Thursday, November 13, 2014

Set Backs: Mental game

Yesterday I noted setbacks and alluded to some backward steps I've taken/am taking with Griffin and Q in regards to the Universe cutting me off at the pass and screaming, "Halt. You shall not pass," and slamming its staff down a la Gandalf in the mines of Moria.

Then, Gail commented and asked about those backward steps and I wrote this huge comment and realized, uh, I should just make this a post. So here we are! Or at least the first installment of posts on backwards steps, as there will be more, I'm sure, because the Universe is Highly Amused in watching me fall on my ass as I stumble through my Lessons Learned.

Mental pauses: Griffin

Both horses have exhibited signs of needing mental breaks this year. Griffin's was notably at RBTR where his first LD proved too much for his head to handle. Gross oversight on my part. Bad human. UnFortunately for me, the Universe wasted no great time in letting me know of my error so I would address it better. Gee, thanks, Universe. Problem noted.

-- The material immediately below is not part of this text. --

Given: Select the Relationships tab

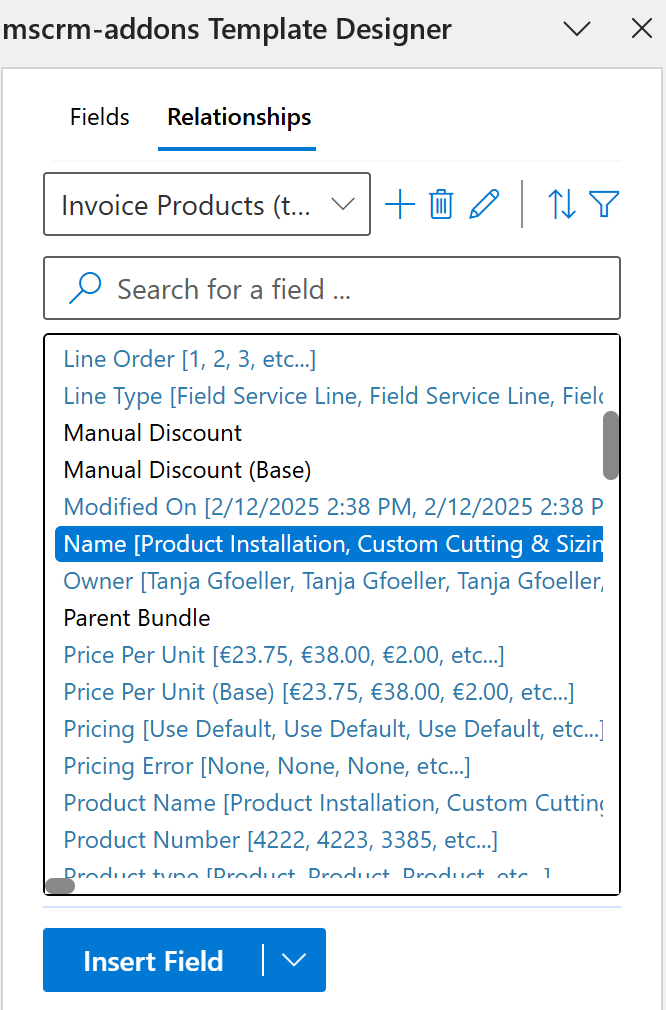Looking at the screenshot, I should pyautogui.click(x=237, y=117).
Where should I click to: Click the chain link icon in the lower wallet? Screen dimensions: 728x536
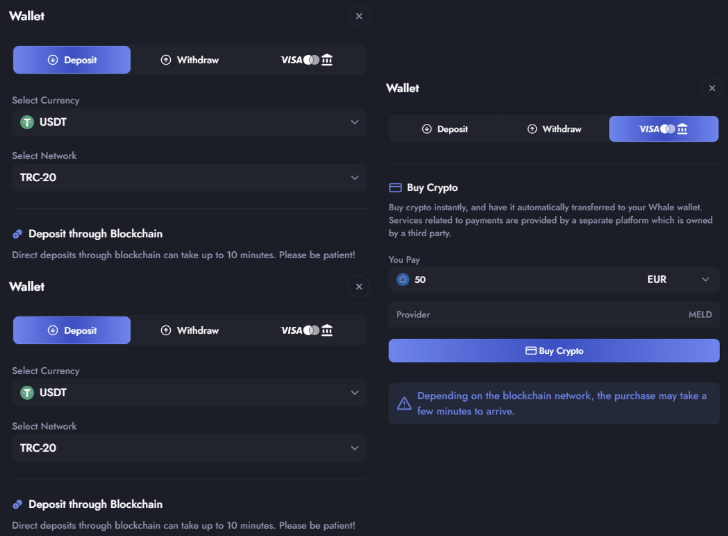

So realizing Griffin would need more time for his head and need more exercises to develop his mental game, I started hypothesizing. But in true form, slow human was slow (and stubborn!!) about making changes. So then, Universe presented me with an awesome (not) day where Griffin lost his shit (he *was* rude, for the record, but he (and the Universe) needed to get the point across to me, obvi) and we had a huge argument (read: emergency dismount followed by Griffin rampaging around the farm to avoid me) for nigh on two hours by the time all was said and done and we were on good-ish terms again.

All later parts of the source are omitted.